→ RECORDS FOR THE EXERCISE:
[Start of section]
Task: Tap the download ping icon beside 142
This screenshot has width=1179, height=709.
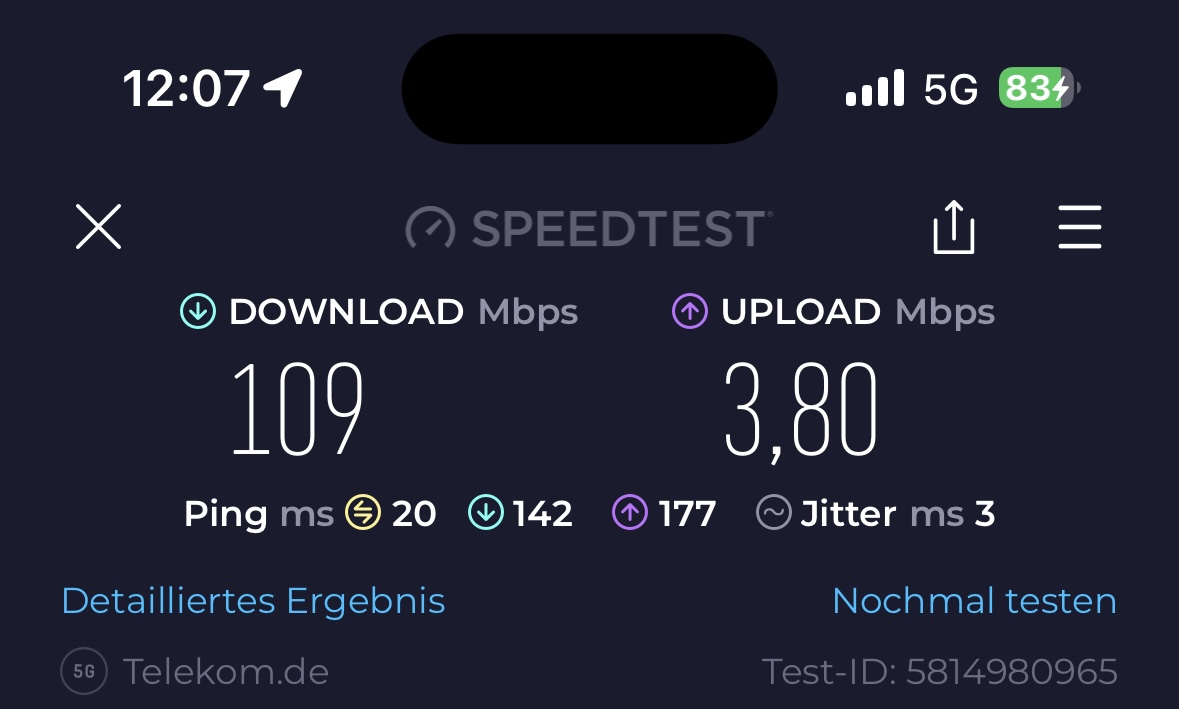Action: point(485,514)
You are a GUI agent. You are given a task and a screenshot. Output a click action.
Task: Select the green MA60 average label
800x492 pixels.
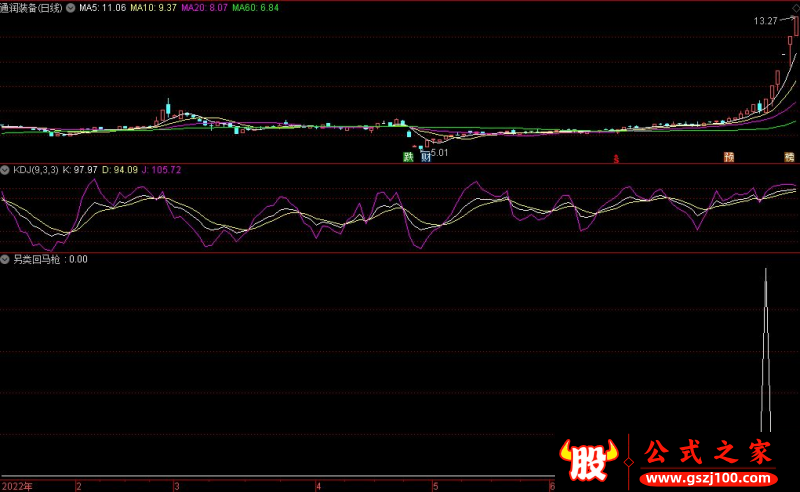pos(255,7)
[End of section]
→ WHAT THE TASK ASKS: Leave the pictures out and return each entry exactly.

→ REPLY:
Task: Tap the download ping icon beside 142
This screenshot has width=1179, height=709.
Action: point(485,514)
You are a GUI agent. You are given a task and a screenshot. Output a click action.
Task: Select the green MA60 average label
800x492 pixels.
pos(255,7)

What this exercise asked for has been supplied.